Les enquêteurs ont visionné les images du tournage et ont relevé des propos glaçants. L’un des responsables de la plateforme, surnommé « Pascal OP », aurait ordonné de « l’user complètement », tandis qu’une voix masculine répondait : « On va l’achever ». Les gendarmes ont également constaté que Fanny tentait de s’écarter, exprimait sa douleur et semblait au bord du vomissement à plusieurs reprises.
Malgré ces éléments, la justice n’a pas retenu les circonstances aggravantes de torture et d’actes de barbarie dans le dossier. Fanny et 31 autres plaignantes ont déposé un pourvoi en février, espérant que la Cour de cassation réexaminera leur cas. Leur avocat, Me Seydi Ba, envisage même de saisir la Cour européenne des droits de l’homme si nécessaire. « On veut nous faire un procès au rabais », déplore Fanny, qui réclame un véritable procès pour restaurer sa dignité.
L’affaire, qui devrait donner lieu au premier grand procès en France concernant le porno amateur, soulève des questions complexes.

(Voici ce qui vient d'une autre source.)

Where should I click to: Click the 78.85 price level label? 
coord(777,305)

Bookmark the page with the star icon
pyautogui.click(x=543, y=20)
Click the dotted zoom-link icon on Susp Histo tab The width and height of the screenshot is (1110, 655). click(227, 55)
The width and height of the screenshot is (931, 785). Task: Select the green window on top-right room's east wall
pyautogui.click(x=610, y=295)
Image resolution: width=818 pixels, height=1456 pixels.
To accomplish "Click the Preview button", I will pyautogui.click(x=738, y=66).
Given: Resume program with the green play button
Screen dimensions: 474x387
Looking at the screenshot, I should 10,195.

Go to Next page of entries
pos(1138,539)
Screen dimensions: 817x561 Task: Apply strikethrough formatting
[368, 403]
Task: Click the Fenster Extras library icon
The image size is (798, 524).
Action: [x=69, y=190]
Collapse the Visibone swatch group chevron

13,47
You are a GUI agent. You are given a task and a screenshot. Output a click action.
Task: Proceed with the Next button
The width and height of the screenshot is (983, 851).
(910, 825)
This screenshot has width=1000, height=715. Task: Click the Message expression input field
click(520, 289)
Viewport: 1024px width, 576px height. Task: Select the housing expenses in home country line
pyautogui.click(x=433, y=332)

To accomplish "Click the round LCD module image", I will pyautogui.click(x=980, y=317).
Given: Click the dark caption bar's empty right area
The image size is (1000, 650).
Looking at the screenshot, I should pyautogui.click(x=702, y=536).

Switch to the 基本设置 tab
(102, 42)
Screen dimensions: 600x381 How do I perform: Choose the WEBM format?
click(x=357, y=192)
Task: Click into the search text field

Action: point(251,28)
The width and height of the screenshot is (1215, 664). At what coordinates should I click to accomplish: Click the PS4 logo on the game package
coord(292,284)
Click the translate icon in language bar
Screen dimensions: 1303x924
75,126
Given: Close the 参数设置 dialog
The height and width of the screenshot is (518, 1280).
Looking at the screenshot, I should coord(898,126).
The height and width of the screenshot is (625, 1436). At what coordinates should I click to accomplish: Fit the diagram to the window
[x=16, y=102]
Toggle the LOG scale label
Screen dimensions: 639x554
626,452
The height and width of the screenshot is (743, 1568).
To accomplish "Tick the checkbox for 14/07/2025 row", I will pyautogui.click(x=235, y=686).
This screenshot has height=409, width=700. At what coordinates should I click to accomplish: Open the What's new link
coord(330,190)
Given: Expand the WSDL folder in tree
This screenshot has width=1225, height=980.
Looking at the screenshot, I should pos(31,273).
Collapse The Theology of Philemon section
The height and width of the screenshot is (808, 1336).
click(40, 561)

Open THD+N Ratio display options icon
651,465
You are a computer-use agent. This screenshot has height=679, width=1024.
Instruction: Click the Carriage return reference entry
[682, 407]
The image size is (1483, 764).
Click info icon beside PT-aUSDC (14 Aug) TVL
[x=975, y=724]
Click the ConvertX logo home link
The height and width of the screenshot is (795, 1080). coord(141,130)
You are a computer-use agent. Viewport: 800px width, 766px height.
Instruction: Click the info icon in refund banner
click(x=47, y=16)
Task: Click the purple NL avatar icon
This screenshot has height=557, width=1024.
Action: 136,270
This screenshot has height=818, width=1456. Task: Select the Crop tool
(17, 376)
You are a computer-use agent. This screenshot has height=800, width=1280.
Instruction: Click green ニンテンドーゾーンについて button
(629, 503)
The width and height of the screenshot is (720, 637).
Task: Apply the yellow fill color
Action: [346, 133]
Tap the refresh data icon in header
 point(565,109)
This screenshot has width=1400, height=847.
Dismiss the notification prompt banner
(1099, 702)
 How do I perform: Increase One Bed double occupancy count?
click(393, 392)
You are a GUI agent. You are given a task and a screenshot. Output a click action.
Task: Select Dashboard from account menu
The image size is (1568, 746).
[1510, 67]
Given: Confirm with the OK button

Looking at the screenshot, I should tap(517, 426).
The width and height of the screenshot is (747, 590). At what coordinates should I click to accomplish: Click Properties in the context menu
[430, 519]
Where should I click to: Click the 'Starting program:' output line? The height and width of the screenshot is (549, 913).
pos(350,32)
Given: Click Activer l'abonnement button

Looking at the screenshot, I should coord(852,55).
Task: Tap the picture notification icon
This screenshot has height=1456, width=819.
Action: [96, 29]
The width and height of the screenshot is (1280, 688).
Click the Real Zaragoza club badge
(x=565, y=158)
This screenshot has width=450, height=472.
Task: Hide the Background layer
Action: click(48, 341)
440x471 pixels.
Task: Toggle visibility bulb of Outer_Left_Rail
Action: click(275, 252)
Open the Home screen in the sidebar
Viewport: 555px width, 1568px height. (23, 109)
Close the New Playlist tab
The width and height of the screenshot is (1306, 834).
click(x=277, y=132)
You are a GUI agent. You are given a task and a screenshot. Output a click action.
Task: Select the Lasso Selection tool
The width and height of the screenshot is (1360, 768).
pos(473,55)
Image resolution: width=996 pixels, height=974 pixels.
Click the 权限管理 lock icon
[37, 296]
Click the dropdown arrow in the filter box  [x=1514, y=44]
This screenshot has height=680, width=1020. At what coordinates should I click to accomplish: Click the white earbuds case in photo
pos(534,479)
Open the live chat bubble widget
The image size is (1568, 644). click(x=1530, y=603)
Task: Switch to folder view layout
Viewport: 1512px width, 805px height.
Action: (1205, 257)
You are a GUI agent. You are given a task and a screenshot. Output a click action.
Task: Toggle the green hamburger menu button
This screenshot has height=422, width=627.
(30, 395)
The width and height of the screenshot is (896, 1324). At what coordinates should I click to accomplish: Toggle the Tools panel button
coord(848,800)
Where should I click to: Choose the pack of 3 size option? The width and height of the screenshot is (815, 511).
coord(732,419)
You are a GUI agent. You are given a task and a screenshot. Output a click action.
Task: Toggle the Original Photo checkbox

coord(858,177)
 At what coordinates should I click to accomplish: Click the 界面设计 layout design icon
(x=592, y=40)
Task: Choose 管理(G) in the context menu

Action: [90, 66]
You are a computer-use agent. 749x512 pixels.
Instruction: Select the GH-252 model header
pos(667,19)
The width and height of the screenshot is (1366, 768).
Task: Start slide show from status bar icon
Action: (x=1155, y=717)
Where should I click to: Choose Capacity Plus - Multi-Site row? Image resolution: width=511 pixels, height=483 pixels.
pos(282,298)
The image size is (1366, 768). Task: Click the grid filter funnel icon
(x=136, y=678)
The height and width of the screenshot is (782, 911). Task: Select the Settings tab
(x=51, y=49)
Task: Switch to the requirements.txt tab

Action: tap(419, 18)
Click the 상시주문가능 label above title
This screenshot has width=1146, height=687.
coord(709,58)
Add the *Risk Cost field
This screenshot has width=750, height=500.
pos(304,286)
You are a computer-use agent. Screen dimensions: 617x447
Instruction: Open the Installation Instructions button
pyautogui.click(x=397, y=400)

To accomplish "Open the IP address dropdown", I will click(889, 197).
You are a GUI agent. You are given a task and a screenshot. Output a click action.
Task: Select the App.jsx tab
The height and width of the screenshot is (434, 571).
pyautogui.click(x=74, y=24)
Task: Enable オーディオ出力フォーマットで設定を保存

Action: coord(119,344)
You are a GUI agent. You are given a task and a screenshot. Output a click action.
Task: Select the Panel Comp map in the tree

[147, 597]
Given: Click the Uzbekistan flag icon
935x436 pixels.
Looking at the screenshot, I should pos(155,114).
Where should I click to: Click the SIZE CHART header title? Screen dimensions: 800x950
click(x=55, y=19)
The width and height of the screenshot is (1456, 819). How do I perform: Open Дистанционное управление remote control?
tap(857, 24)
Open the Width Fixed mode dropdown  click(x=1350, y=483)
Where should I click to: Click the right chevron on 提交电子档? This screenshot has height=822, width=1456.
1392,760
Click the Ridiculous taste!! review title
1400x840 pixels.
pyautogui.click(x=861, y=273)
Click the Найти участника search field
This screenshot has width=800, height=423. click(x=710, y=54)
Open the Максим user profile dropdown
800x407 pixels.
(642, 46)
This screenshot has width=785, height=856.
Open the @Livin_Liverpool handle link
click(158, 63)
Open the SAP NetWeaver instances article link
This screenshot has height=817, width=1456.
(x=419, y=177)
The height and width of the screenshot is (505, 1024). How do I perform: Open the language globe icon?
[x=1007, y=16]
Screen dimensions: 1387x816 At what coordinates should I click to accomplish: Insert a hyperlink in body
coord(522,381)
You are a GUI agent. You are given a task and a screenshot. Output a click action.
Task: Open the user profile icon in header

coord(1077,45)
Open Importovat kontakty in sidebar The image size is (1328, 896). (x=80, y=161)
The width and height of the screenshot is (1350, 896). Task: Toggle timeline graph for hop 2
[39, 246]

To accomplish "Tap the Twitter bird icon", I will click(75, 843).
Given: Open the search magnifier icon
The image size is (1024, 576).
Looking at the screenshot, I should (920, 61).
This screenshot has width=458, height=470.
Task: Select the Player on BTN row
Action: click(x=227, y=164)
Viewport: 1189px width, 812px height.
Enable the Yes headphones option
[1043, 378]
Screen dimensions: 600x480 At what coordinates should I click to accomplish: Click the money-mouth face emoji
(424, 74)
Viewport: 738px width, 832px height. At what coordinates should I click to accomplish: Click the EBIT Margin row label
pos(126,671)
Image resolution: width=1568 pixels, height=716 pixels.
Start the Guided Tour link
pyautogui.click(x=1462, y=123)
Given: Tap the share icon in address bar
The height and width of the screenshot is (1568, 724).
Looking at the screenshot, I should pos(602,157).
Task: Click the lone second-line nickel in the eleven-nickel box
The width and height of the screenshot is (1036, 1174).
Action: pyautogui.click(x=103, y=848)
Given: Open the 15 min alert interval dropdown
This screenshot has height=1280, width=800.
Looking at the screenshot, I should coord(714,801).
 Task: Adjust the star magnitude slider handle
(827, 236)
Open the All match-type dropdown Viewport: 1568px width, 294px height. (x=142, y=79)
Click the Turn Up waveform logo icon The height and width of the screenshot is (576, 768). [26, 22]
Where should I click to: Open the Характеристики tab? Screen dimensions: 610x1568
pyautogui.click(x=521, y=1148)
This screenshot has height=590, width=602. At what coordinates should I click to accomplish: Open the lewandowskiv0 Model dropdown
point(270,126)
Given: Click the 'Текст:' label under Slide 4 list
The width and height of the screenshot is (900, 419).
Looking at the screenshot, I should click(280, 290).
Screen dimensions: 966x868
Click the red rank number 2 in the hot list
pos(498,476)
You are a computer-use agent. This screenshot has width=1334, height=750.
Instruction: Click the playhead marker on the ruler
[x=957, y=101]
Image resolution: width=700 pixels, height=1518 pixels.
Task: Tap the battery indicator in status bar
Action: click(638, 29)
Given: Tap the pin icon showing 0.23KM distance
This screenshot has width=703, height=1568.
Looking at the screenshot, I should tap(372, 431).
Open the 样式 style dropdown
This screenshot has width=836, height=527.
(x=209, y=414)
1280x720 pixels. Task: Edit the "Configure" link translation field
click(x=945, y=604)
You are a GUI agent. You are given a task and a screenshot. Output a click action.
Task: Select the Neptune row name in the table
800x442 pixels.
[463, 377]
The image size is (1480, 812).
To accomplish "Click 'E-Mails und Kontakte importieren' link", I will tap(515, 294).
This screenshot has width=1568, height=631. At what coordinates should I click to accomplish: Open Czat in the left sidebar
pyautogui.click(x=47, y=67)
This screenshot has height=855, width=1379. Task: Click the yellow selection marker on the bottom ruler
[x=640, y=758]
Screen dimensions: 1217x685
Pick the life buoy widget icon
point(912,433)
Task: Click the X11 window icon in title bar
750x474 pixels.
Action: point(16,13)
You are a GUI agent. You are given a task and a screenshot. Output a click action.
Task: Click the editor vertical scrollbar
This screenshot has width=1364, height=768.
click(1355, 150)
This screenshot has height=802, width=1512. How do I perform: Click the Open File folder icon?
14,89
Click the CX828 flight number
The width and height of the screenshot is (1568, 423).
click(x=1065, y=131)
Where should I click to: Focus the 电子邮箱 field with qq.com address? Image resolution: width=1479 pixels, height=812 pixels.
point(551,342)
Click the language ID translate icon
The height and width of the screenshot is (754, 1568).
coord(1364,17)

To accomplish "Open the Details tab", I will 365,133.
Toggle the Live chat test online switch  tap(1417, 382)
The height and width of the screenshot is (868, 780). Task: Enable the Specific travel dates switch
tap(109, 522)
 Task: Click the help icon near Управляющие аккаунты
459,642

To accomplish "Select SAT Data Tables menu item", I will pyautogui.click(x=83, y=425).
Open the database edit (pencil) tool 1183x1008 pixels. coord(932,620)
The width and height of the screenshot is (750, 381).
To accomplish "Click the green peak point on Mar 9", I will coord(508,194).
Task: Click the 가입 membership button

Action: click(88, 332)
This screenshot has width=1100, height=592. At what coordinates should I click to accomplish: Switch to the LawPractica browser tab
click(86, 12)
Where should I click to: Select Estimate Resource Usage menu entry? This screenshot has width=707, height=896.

Fanny estime que la gêne sociale entourant le sujet rend difficile la prise de conscience collective. « Toutes les classes sociales consomment du porno. Mais ce qui excite la plupart des gens, ce sont souvent des viols », dénonce-t-elle.
Lorsqu’elle a été approchée sur les réseaux sociaux par une prétendue actrice nommée Axelle Vercoutre, Fanny vivait dans une situation précaire, sans ressources pour payer son loyer ou se nourrir. Derrière ce pseudonyme se cachait Julien D., un homme accusé d’avoir recruté des dizaines de femmes pour la plateforme entre 2015 et 2020. Il est aujourd’hui renvoyé en justice pour viols sur 31 femmes, dont Fanny. « J’ai été manipulée. Je n’aurais jamais accepté si j’avais su », confie-t-elle.
Le tournage s’est transformé en cauchemar. Bien qu’elle ait rapidement compris qu’elle avait été trompée, Fanny n’a pas pu partir. « Je ne savais pas où j’étais, je n’avais pas d’argent pour appeler un taxi. J’étais entourée d’hommes… Que m’auraient-ils fait si j’avais essayé de partir ? », s’interroge-t-elle. Quelques jours plus tard, des proches ont reconnu Fanny dans la vidéo, ce qui a déclenché une vague de harcèlement. Elle a perdu son emploi, subi des insultes et même des agressions physiques.
Aujourd’hui âgée de 30 ans et mère d’une petite fille, Fanny vit dans une peur constante. « Je suis en hypervigilance, souvent pétrifiée par ma peur des hommes », confie-t-elle. Son témoignage poignant met en lumière les conséquences dévastatrices de ces violences, tout en appelant à une prise de conscience sur les pratiques du secteur pornographique.